Pattern | NHibernate | Entity Framework |
---|---|---|
Repository | ISession.Query | DbSet |
————– | ———– | ————- |
Unit of Work | ISession | DbContext |
Recommendations
- The ORM can't save you from bad underlying database schemas
- A UnitOfWork class should be disposable, and use a configured UnitOfWorkFactory for implementation details.
- Favour extension methods on IUnitOfWork, IRepository and IQueryable for your queries, rather than cluttering your interfaces and implementations, which can make your code harder to mock or test.
- Repositories should get the unit of work injected. This may seem circular and counter-intuitive but is a necessity for things like joins, fetching etc. This will make your code less cluttered, as you won't find yourself polluted with mass dependency injection of repositories.

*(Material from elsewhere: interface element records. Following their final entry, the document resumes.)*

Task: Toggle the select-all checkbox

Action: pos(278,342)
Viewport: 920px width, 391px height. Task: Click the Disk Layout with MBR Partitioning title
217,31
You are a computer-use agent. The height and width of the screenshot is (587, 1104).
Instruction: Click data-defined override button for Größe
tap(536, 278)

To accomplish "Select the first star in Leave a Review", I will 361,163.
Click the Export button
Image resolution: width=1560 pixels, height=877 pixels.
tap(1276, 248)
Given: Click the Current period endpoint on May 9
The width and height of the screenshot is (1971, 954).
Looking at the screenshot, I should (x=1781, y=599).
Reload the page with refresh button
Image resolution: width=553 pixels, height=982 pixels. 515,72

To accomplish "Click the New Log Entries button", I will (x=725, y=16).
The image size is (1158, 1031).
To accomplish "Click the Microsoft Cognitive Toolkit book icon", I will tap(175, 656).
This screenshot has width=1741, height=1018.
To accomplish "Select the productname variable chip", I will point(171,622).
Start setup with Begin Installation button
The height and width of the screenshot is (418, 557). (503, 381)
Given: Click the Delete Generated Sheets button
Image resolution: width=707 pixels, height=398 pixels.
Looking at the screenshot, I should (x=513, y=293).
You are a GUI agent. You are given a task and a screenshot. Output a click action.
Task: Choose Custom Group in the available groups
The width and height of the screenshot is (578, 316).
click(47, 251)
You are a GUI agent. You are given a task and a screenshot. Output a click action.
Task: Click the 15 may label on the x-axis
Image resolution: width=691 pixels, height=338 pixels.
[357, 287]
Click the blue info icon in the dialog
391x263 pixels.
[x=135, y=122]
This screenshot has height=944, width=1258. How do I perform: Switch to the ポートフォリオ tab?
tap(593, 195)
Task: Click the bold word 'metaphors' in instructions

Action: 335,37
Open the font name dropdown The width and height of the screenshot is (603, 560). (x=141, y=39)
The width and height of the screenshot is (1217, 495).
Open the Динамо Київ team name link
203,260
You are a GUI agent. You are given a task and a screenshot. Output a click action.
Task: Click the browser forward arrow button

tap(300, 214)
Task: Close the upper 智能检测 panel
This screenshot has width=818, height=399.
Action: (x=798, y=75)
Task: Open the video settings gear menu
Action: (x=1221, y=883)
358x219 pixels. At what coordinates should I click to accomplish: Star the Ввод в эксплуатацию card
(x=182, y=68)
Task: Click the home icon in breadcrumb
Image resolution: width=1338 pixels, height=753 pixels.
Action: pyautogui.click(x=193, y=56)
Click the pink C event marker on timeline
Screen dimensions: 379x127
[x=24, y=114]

- Services should have the unit of work injected, not the repositories.
- Use bounded unit of works if you really wish to enforce boundaries.
- Allow your ORM to “bubble” up and appear in your unit of work and repositories. ORMs are very opinionated, and trying to abstract this away is a false economy.
- Always map foreign key properties, so when setting a relationship, you can simply set the key value without having to create a full child object
Unit of Work, Session Per Request:
- Avoid opening a transaction at the start of the session or unit of work. During the request, you can do CPU-intensive, IO intensive or network-based work during the request. Any data that is manipulated during the request will acquire locks; as your application gets busier, this pattern will degrade performance rapidly.
- The transaction can be opened and committed at write time: e.g. the saving of changes; this is to ensure consistent state (i.e. no dangling relationships).
- To protect against stale data, encourage using optimistic concurrency in combination with transactional commit (rather than wrapping everything in the transaction)
Nesting / inheriting sessions?
e.g.
using(var uow = new UnitOfWork())
{
var user = uow.Users.GetByUsername("Joe");
var group = uow.Groups.Get("Administrators");
user.AddToGroup(group);
// Make asynchronous call to an API
await restfulHttpClient.DoSomething();
using(var transaction = uow.BeginTransaction(TransactionIsolation.ReadCommitted))
{
// When we save changes, if the user has been changed out from under us, we could
// get a StaleObjectException if we chose to use optimistic concurrency.
uow.SaveChanges();
// If the UoW saves changes successfully, we can now commit them with the transaction. If there
// were any issues with saving, including any stale data, then our transaction will be rolled back.